Simulated Author's Rebuttal

2 responses · 1 unresolved

We thank the referee for the constructive and detailed comments on our manuscript. We address each major comment below and indicate the revisions we will make to strengthen the paper.

read point-by-point responses

Referee: [Section III] The choice of the Gumbel copula to capture the joint distribution of the spatially correlated fading coefficients experienced by the fluid-antenna positions (Section III, dependence modeling) is presented without justification, comparison to established multivariate fading models (Kronecker, exponential correlation with Rayleigh/Rician marginals), or goodness-of-fit testing. Because the closed-form CDF expressions are obtained directly from this copula, any mismatch in tail dependence or rank correlation renders both the analytic results and the reported MSE-reduction claims inapplicable.

Authors: We agree that an explicit justification for the Gumbel copula choice is missing from the current manuscript. The Gumbel copula was selected to enable tractable closed-form CDF derivations for the MSE under the positive dependence structure typical of spatially correlated fading. In the revised version we will add a dedicated paragraph in Section III explaining this rationale, including a brief comparison to the Gaussian copula and Kronecker-based models, and noting the upper-tail dependence property that aligns with extreme-value effects in AirComp. We will also clarify that the analysis is conditional on the chosen dependence model. revision: yes
Referee: [Section V] Numerical validation (Section V) consists exclusively of Monte-Carlo trials generated from the identical Gumbel-copula synthetic model; no sensitivity study to alternative copulas (Gaussian, Clayton) or to measured channel data is provided. Consequently, the claimed MSE improvement of FA over fixed antennas cannot be assessed for robustness when the true spatial dependence deviates from the Gumbel assumption.

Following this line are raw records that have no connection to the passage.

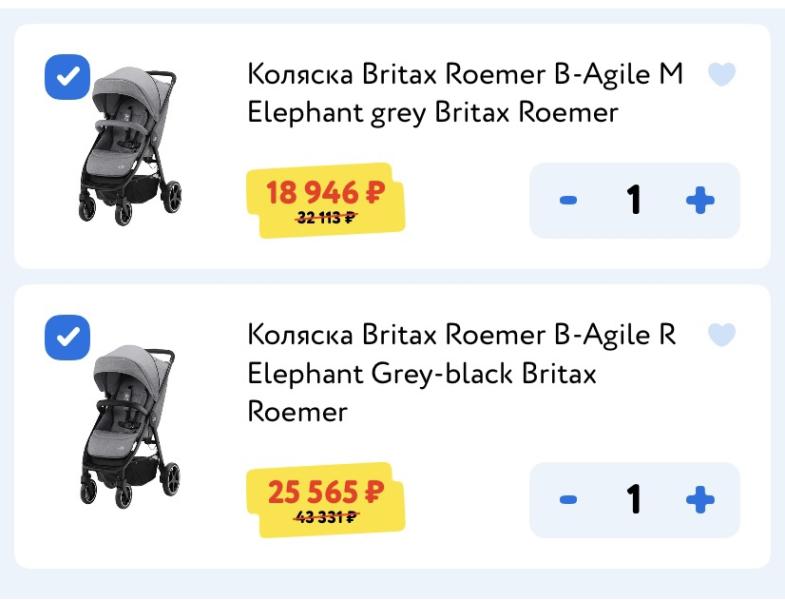Click the crossed-out 32 113 ₽ old price

[325, 218]
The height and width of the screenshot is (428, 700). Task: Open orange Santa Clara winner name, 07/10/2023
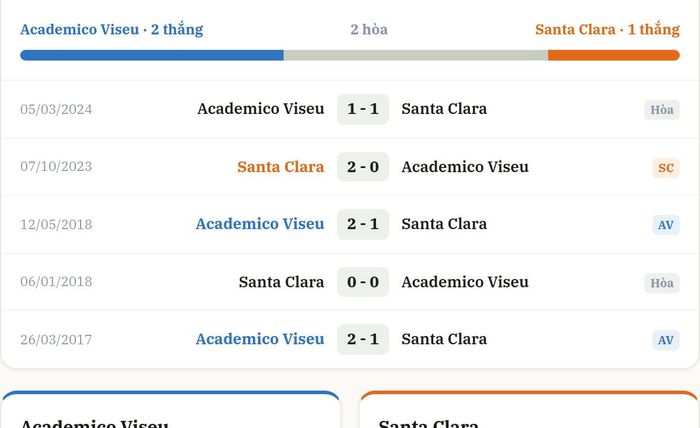[281, 167]
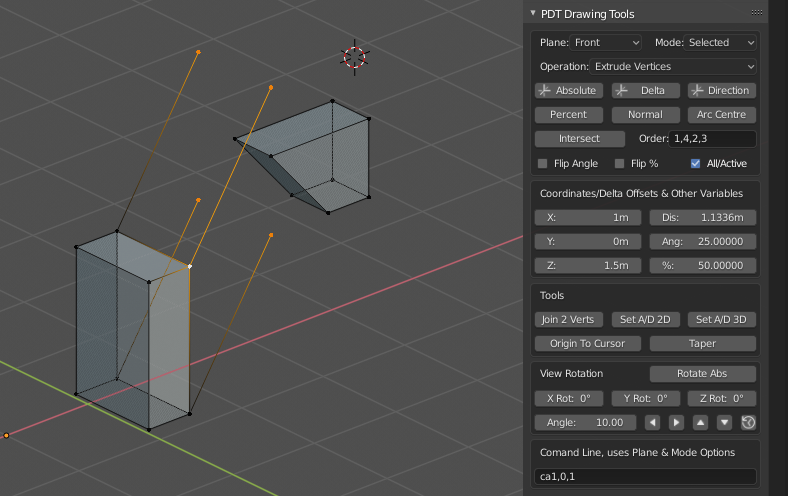Click the rotate view right arrow
The width and height of the screenshot is (788, 496).
click(x=677, y=423)
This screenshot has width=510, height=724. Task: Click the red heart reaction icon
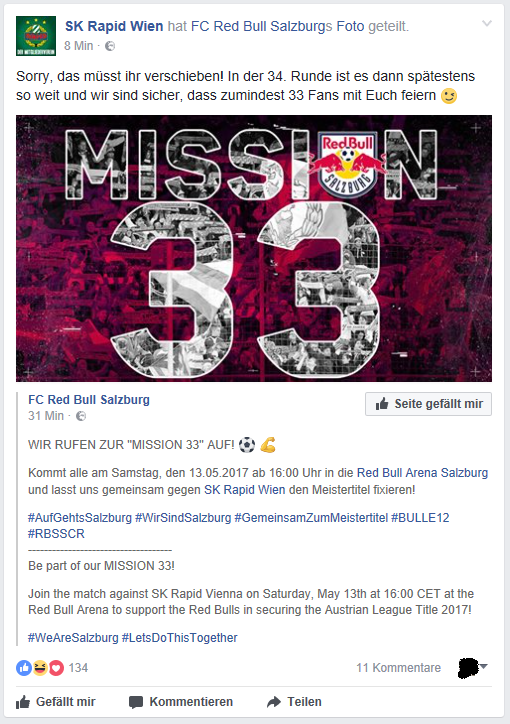click(x=56, y=668)
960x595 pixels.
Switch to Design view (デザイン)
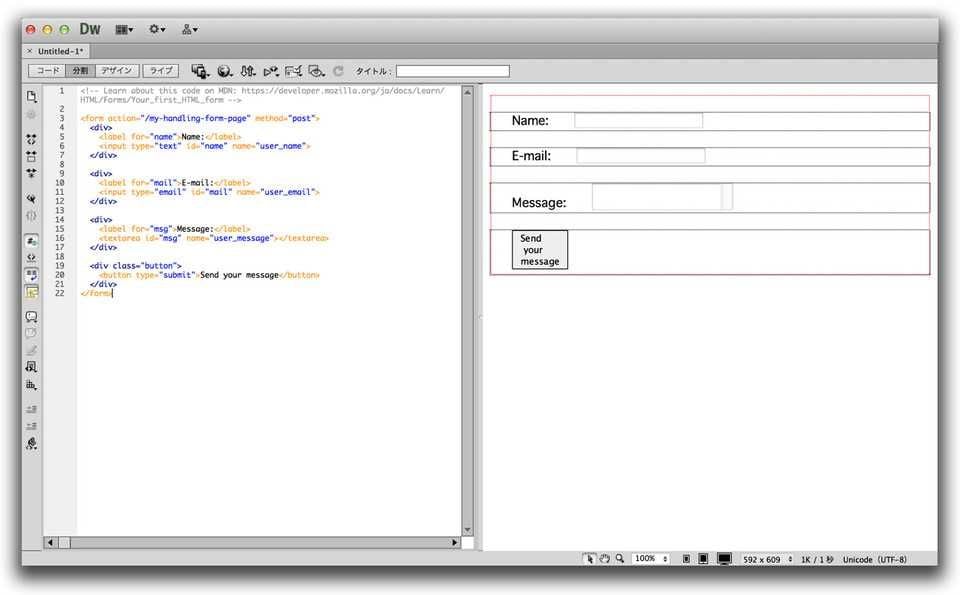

Authors: The Monte-Carlo experiments in Section V were performed solely to verify the correctness of the derived closed-form expressions under the modeling assumptions. We will add new numerical results comparing MSE performance under Gaussian and Clayton copulas to illustrate sensitivity to the dependence structure. However, we cannot incorporate validation against measured channel data, as no such empirical fluid-antenna datasets were available for this theoretical study. revision: partial

standing simulated objections not resolved

Validation of the results against measured real-world channel data

Circularity Check

0 steps flagged

No significant circularity; derivation proceeds from explicit modeling assumption

full rationale

The paper posits the Gumbel copula as the model for spatial dependence among fluid-antenna channels and then derives closed-form CDF expressions for the MSE under that model. No step reduces the final result to a fitted parameter or self-citation chain; the expressions are obtained by standard copula integration techniques applied to the assumed joint distribution. Numerical validation consists of Monte-Carlo simulation drawn from the identical synthetic model, which confirms algebraic correctness rather than constituting a prediction. The central claim therefore remains independent of its own outputs.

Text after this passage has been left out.